Karen Armstrong has written a number of notable and influential books on Buddha, Islam, Christian fundamentalism, and other religious subjects. Following seven years as a Catholic nun in the 1960s (as recounted in her autobiographical work, The Spiral Staircase: My Climb Out of Darkness), she has become a renowned religious scholar and writes prolifically about the commonalities among religious traditions and in particular about the political and social fallout of religious extremism.

Armstrong's motivation for writing this book appears to lie in the deep spiritual crisis she sees the world struggling with today, a time "when the sense of the sacred inviolability of every single human being has been lost." She notes in her introduction that an increasing number of people find traditional religious doctines and practices irrelevant and incredible, and instead turn to art, music, literature, dance, sport, or drugs to give them a transcendent experience.

The central structure of her book rests on successive descriptions of century-long developments in four major geographical areas, as parts of a single "Axial Age." For her sources, she relies on ancient classics and archaeological finds. However, she admits to uncertainty about how historically accurate they are. Working through written sources as she does, she appears to limit the dawn of full-blown spiritual insight and compassion to the beginnings of written literature.

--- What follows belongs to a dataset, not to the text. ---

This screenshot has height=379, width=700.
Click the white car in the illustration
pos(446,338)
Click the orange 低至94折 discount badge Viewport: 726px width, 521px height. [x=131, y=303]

The Great Transformation does not present religious myths as historical fact. However, Armstrong does treat many events thought of as historical as myths, such as the Exodus, the Ten Commandments, and Joshua's conquest of the Promised Land. She also tends to highlight the positive side of non-Christian religions, while omitting positive aspects of post-Pauline Christianity.

Overall, given the scant ancient documentation available to scholars, The Great Transformation is necessarily more a scholarly defense of Karen Armstrong's personal views than an objective overview of historical facts. However, given those limitations, this book offers an entertaining and accessible review of religious history in the ancient world.